Third-Party Guarantees

A third-party guarantee may run to the fund itself or to the shareholders of the fund. It would typically guarantee a minimum net asset value for fund shares, not lifetime income distributions. A guarantee may raise issues under state insurance laws, the federal securities laws and the Employee Retirement Income Security Act of 1974 (“ERISA”).

Under some state laws, for example, a guarantee may be deemed to be a form of financial guarantee insurance that may only be issued by certain specialized (non-life) insurance companies.

Under the federal securities laws, a guarantee generally will not be deemed to be a security if it runs to the fund itself but will be deemed to be a security if it runs to the shareholders of the fund (because the guarantee of a security is itself a security). A guarantee that is a security must be registered under the Securities Act of 1933 (“1933 Act”), and that registration may subject the thirdparty guarantor to the periodic reporting requirements of the Securities Exchange Act of 1934 (“1934 Act”).

A guarantee issued by an affiliated person of the fund may raise questions under Sections 17(a) and (d) of the 1940 Act, which prohibit certain affiliated transactions, may require exemptive relief from those provisions from the Securities and Exchange Commission1 and may implicate the prohibited transaction provisions of ERISA.

Combined Mutual Fund and Insurance Products

Instead of being offered with a third-party guarantee of net asset value, a fund may be offered in combination with an insurance product, with the insurance product providing a guarantee of lifetime income.

[Word and element location records]
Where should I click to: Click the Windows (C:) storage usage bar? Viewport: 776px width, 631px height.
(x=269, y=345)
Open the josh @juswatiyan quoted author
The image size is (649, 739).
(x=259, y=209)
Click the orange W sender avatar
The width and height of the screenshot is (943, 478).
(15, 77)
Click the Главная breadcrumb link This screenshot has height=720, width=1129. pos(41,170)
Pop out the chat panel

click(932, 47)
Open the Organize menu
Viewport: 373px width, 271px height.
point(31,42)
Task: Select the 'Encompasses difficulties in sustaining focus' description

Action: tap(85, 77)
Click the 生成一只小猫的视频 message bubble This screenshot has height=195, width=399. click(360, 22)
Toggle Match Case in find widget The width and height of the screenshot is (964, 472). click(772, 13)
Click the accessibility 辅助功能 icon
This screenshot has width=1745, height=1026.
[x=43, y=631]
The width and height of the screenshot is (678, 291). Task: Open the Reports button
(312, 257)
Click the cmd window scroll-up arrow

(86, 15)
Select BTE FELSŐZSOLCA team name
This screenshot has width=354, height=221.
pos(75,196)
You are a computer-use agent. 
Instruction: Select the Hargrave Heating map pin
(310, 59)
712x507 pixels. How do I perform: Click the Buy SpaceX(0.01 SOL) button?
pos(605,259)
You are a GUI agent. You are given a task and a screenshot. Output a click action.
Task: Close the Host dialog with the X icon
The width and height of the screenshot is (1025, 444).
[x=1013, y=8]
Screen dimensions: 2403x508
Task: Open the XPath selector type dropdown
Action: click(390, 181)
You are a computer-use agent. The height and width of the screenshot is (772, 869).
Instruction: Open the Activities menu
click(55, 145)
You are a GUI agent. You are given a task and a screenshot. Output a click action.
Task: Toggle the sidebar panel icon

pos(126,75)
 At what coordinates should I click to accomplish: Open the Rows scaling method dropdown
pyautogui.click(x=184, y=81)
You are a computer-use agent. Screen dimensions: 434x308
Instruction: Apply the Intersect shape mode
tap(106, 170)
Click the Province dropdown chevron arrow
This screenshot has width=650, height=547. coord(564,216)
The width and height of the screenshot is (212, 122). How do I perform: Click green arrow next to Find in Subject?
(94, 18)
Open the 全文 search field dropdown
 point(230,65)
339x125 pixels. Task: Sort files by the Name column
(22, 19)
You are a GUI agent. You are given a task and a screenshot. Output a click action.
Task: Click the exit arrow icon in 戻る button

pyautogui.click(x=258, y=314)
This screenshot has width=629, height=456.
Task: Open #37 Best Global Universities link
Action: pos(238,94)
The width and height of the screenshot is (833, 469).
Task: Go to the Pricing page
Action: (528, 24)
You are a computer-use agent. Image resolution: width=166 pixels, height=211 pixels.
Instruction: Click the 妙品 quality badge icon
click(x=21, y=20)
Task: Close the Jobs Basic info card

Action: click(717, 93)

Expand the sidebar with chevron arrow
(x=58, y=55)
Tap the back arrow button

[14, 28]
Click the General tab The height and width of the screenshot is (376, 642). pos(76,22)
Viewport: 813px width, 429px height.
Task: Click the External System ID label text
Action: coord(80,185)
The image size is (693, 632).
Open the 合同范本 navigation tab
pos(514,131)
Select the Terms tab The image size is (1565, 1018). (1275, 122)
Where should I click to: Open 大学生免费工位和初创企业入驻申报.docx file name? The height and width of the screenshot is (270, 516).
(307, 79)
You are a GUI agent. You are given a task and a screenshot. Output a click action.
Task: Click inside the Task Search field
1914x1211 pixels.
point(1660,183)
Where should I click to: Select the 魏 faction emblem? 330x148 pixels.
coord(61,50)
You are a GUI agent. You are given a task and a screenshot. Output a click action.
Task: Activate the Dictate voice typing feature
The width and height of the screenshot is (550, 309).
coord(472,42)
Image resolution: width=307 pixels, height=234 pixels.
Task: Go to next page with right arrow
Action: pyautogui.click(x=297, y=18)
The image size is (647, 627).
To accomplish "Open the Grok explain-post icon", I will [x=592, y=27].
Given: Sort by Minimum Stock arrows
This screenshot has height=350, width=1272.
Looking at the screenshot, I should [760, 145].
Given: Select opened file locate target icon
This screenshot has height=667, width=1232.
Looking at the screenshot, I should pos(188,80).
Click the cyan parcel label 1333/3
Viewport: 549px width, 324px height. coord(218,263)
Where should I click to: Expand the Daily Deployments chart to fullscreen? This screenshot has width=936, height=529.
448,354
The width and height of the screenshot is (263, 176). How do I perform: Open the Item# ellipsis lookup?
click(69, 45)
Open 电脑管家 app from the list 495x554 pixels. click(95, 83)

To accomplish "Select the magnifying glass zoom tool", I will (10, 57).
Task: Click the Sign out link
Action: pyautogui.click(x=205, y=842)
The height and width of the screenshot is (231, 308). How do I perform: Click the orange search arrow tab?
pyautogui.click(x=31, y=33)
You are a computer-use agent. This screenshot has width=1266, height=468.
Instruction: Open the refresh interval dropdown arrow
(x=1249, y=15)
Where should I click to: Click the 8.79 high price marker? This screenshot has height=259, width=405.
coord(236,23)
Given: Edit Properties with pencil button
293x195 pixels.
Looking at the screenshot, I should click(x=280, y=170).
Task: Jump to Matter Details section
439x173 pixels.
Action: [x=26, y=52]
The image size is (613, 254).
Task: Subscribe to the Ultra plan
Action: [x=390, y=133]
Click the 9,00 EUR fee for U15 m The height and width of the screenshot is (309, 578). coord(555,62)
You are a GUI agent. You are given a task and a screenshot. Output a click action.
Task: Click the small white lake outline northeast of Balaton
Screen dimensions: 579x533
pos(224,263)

**Work instructions**
1. Answer these from the text on third-party guarantees:
(a) Under the federal securities laws, when will a guarantee be deemed to be a security?
(b) What do Sections 17(a) and (d) of the 1940 Act prohibit?
(c) In a fund offered with an insurance product, what does the insurance product guarantee?
2. Repeat word for word the passage of the text on third-party guarantees from "Under some state" to "(non-life) insurance companies.".
Answer using only the text on third-party guarantees.

**Solutions to the exercise**
1.
(a) When it runs to the shareholders of the fund.
(b) Certain affiliated transactions.
(c) Lifetime income.

2.
Under some state laws, for example, a guarantee may be deemed to be a form of financial guarantee insurance that may only be issued by certain specialized (non-life) insurance companies.